Brief A → According to the post about Plain Words, which publisher issued the 1948 pamphlet?

Reading text →
========================

On Monday I acquired a book in this way and for this purpose, while I was poking around in one of my
favourite Sydney bookstores. It is a grubby little pamphlet called
Plain Words: A Guide to the Use of English, by Sir Ernest Gowers. It was published in 1948 in London by the charmingly named publisher, His Majesty's Stationery Office. It is set in a sober yet energetic Roman typeface. It cost me $3.50, though in 1948 it could be purchased directly from H. M. Stationery Office for 2s. 0d. net. The first sentence is so plain and workmanlike as to be almost beautiful: "This book was written at the invitation of the Treasury." It was written to advise civil servants and other government bureaucrats on the use of English in their official documents and correspondence.
Admittedly, when I Googled the book I soon discovered that it is neither unwanted nor forgotten: in fact it was a huge success, and a greatly expanded version is
still in print today. In fact, the whole thing is freely available
online. There is even
a recent biography of this unassuming civil servant. But you'll appreciate that none of this mitigates my own special reasons for acquiring and reading the lonely little 1948 pamphlet.
And even if Sir Ernest addresses himself to His Majesty's civil servants, I found his advice very relevant to contemporary scholarly writing. So in the next week or so I'll try to do a series of posts on writing tips, based on Gowers' advice about how to choose the right words and avoid the wrong ones. As someone has said: comrades, if we cannot all be artists and geniuses, let us at least strive to be literate!

========================

Supplied material →
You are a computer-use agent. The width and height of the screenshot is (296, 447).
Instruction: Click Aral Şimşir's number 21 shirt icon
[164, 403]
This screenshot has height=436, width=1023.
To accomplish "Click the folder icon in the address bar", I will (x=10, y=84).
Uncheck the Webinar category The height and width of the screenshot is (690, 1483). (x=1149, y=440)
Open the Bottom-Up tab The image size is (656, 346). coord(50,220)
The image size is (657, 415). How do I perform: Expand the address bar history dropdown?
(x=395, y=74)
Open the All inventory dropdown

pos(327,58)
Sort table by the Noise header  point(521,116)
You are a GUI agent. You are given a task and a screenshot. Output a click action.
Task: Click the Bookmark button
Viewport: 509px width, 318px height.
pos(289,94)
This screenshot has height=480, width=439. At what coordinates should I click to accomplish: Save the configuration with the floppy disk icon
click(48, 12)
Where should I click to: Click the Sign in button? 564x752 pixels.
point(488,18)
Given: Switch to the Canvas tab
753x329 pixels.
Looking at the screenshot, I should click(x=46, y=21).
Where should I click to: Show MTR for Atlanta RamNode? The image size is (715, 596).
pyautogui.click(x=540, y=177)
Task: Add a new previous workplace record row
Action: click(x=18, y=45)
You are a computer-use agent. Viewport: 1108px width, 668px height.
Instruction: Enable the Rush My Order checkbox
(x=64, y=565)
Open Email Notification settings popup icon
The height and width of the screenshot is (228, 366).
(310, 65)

========================

Brief B → Reproduce the listing from the line with "Open the Bottom-Up" to the line with "Sort table by", changing "Noise" to "Latency" and leaving everything else unchanged.

Final result A → His Majesty's Stationery Office, in London.

Final result B →
Open the Bottom-Up tab The image size is (656, 346). coord(50,220)
The image size is (657, 415). How do I perform: Expand the address bar history dropdown?
(x=395, y=74)
Open the All inventory dropdown

pos(327,58)
Sort table by the Latency header  point(521,116)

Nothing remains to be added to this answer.